[RECORDS SHOWN]

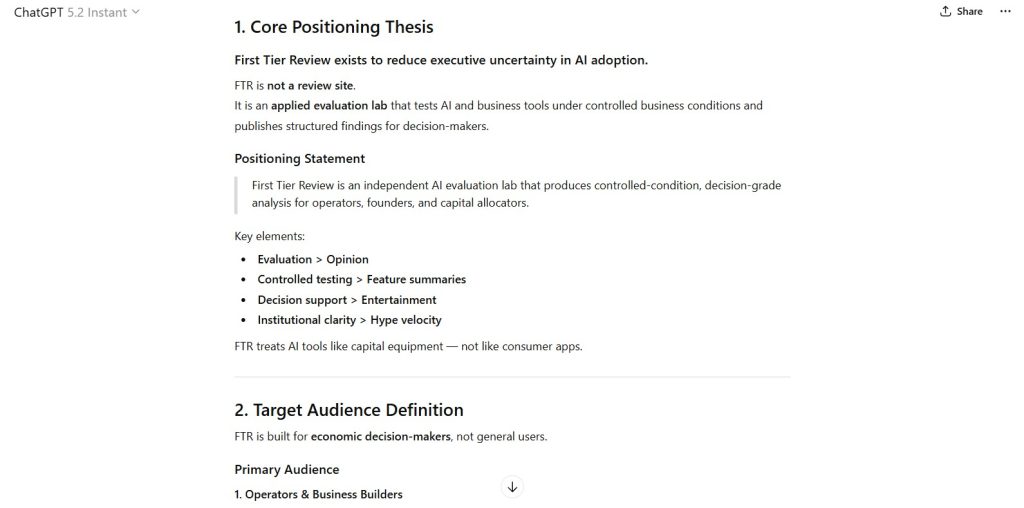Open the three-dot conversation options menu
1024x508 pixels.
point(1005,12)
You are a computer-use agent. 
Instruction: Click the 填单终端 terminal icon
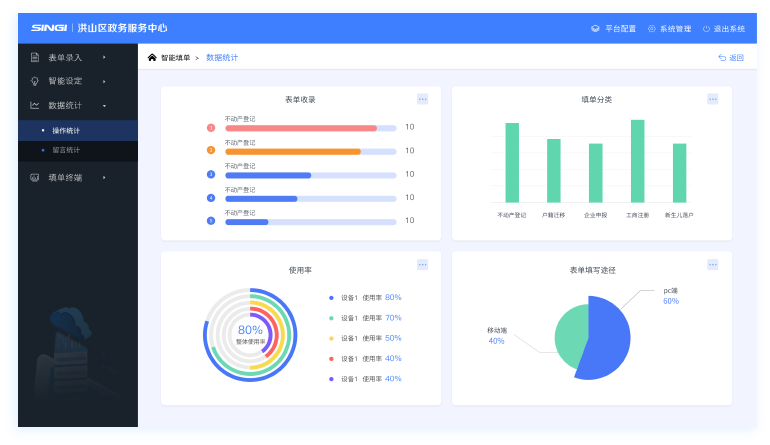pos(34,177)
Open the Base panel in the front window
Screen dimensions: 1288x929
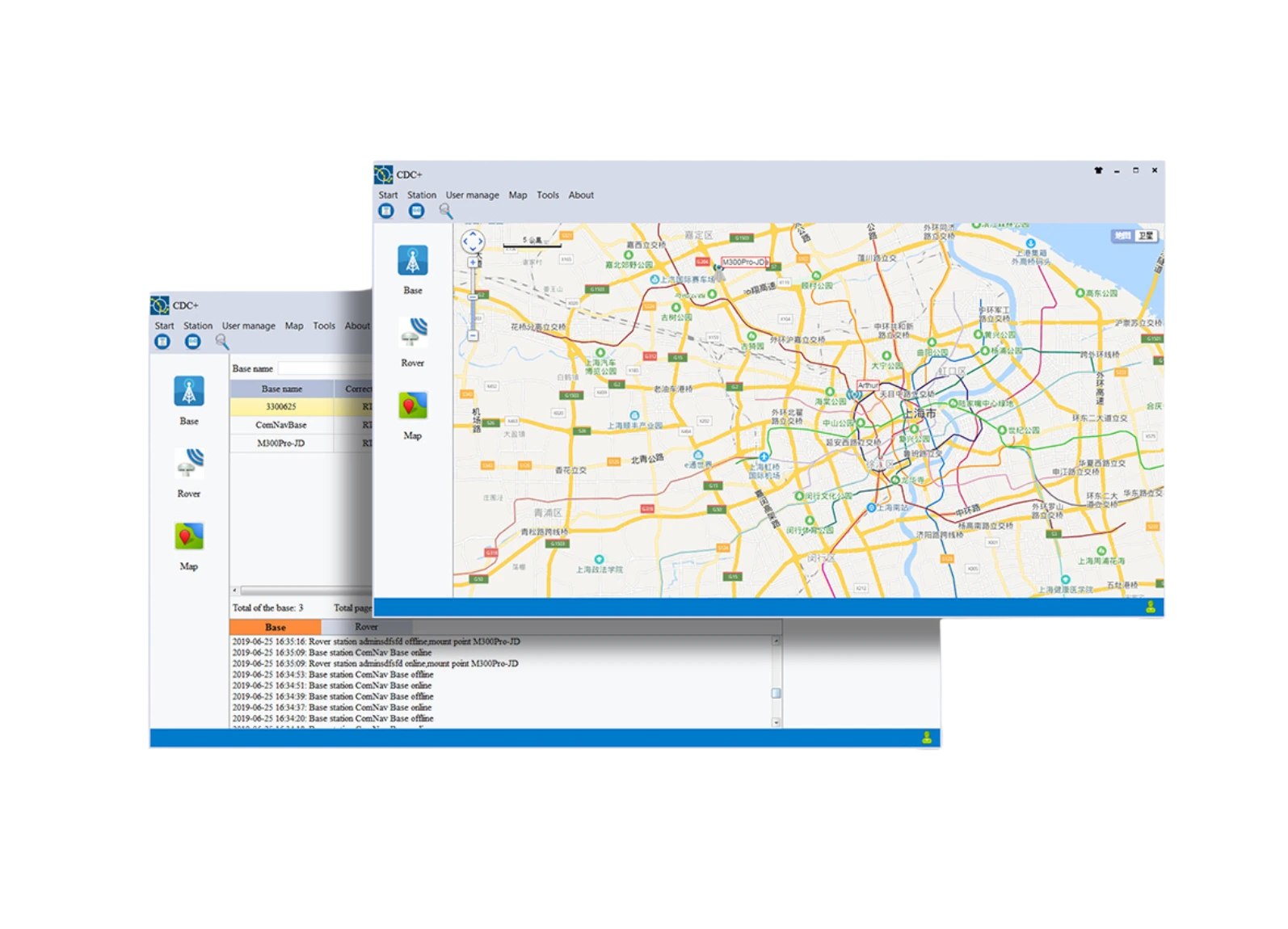click(412, 262)
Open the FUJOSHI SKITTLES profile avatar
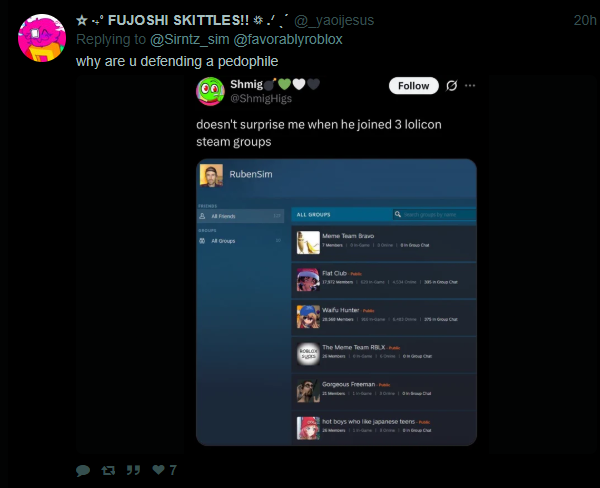600x488 pixels. tap(42, 38)
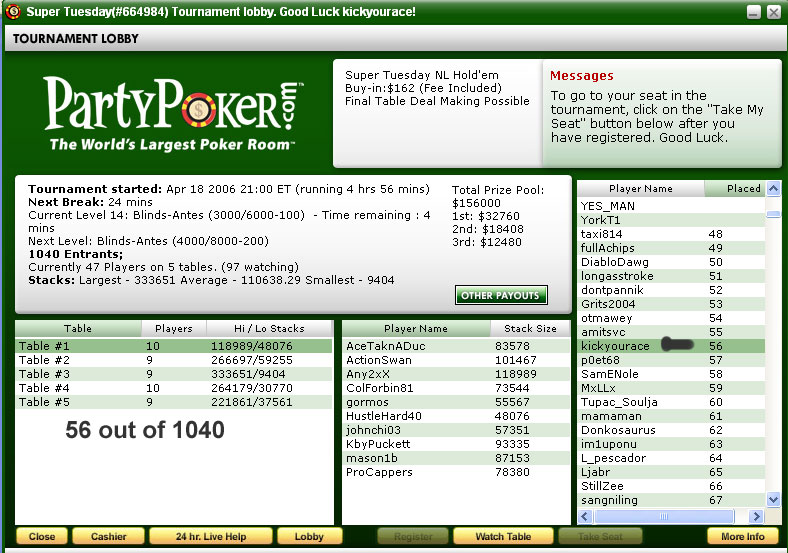Image resolution: width=788 pixels, height=553 pixels.
Task: Open the Other Payouts window
Action: point(501,295)
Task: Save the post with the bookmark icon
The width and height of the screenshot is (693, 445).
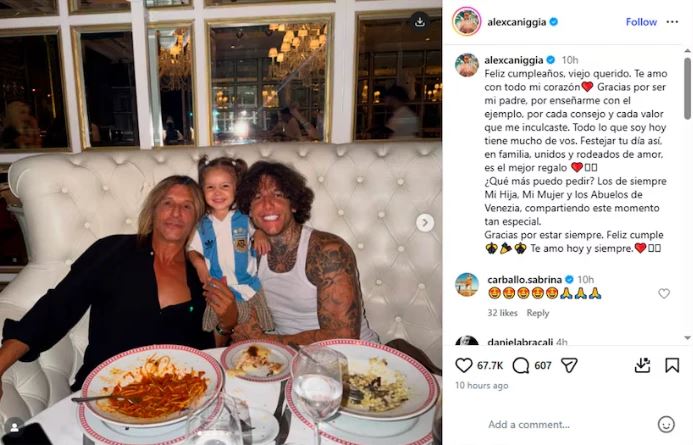Action: coord(672,365)
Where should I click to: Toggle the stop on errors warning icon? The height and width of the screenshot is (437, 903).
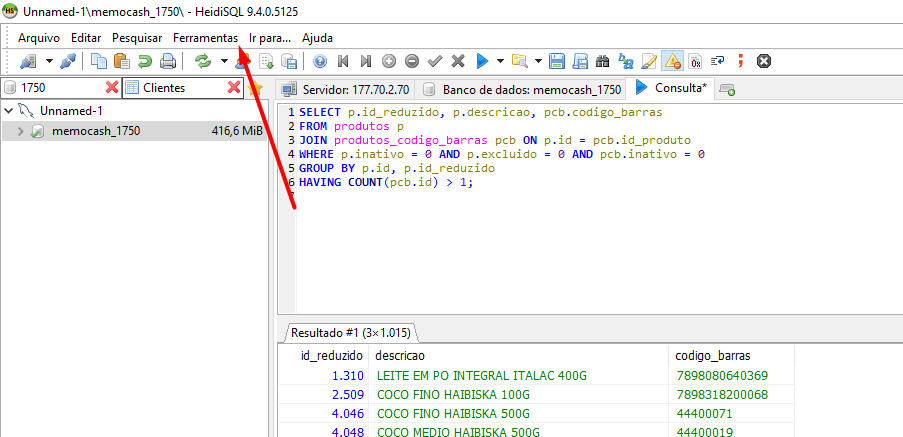[672, 61]
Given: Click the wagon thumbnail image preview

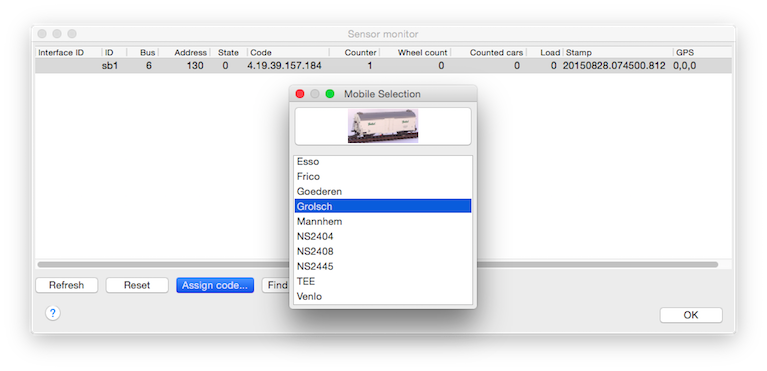Looking at the screenshot, I should (x=383, y=126).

[/RECORDS SHOWN]

Exactly the lines from the one holding "Instruction: Click the 填单终端 terminal icon" to the last line of the records above should be duplicated, with no pictures among them.

Instruction: Click the 填单终端 terminal icon
pos(34,177)
Open the Base panel in the front window
Screen dimensions: 1288x929
click(412, 262)
Open the FUJOSHI SKITTLES profile avatar
600x488 pixels. tap(42, 38)
Image resolution: width=788 pixels, height=553 pixels.
Task: Open the Other Payouts window
Action: point(501,295)
Task: Save the post with the bookmark icon
The width and height of the screenshot is (693, 445).
Action: coord(672,365)
Where should I click to: Toggle the stop on errors warning icon? The height and width of the screenshot is (437, 903).
[672, 61]
Given: Click the wagon thumbnail image preview

Looking at the screenshot, I should (x=383, y=126).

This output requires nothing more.